Negli Stati Uniti, i funzionari della Fed sono in blackout questa settimana in vista della prossima riunione del 30-31 gennaio.

I discorsi da falco hanno ridimensionato la probabilità di un taglio a marzo da parte della Federal Reserve al 49%, dal 75% circa di un paio di settimane fa.

Le prospettive di un allentamento anticipato potrebbero essere influenzate dai dati sulla crescita economica degli Stati Uniti e sull'inflazione di base, previsti nel corso della settimana.

Il prodotto interno lordo è visto correre ad un ritmo annualizzato del 2% nel quarto trimestre, mentre l'indice dei prezzi dei consumi personali core è visto rallentare al 3,0% annuo a dicembre, in calo rispetto al 3,2% del mese precedente e il più basso dall'inizio del 2021, secondo un sondaggio Reuters.

I dati recenti tendono a sorprendere sul lato alto, uno dei motivi per cui i rendimenti dei Treasury a 10 anni sono saliti di quasi 20 punti base la scorsa settimana per attestarsi al 4,13%.

Questo cambiamento ha sostenuto il dollaro, che ha raggiunto un massimo di cinque settimane su un paniere di valute. Lunedì è stato scambiato piatto a 103,25, mentre l'euro si è fermato a 1,089 dollari, dopo un calo dello 0,5% nella settimana.
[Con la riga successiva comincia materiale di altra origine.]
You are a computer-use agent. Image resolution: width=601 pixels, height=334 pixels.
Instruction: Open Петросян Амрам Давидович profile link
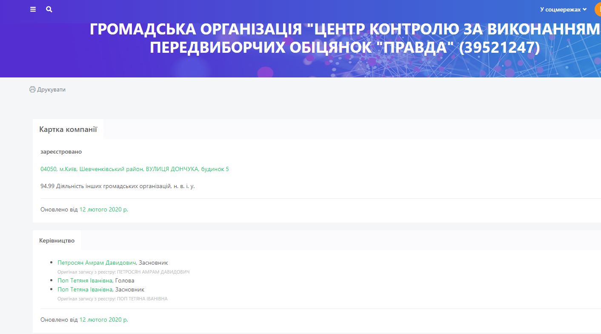click(x=97, y=263)
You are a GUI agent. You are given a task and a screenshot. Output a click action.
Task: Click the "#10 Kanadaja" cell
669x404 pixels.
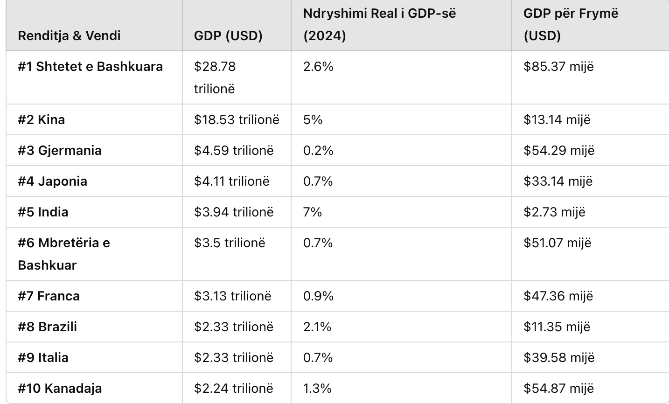pyautogui.click(x=60, y=388)
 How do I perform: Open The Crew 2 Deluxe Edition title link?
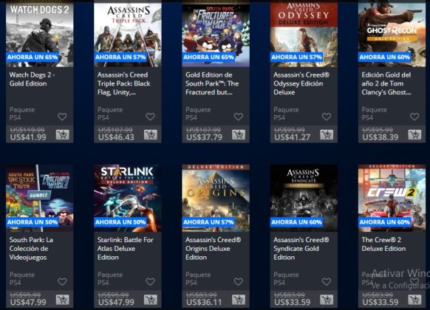point(383,244)
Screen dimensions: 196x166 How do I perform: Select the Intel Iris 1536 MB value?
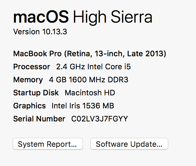[x=83, y=106]
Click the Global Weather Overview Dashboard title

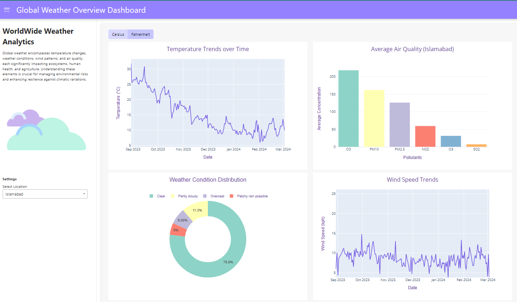tap(81, 10)
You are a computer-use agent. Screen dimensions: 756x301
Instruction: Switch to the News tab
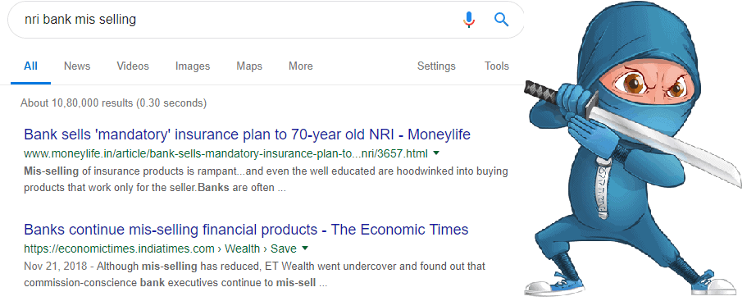point(77,66)
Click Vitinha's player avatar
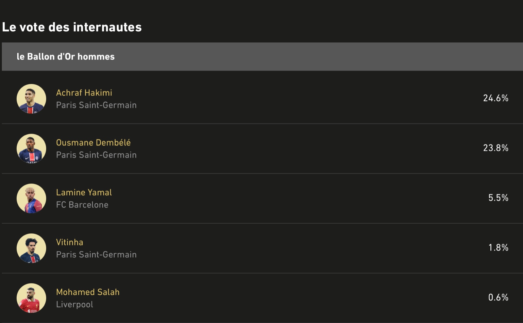This screenshot has width=523, height=323. click(31, 248)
Tutto questo ha fatto sì che l'oro non redditizio apparisse poco attraente a 2.023 dollari l'oncia.

Nel mercato del petrolio, la diminuzione della domanda globale ha compensato la minaccia all'offerta derivante dalle tensioni in Medio Oriente. Il Brent è sceso di 60 centesimi a 77,96 dollari al barile, mentre il greggio statunitense di gennaio è sceso di 25 centesimi a 73,16 dollari al barile.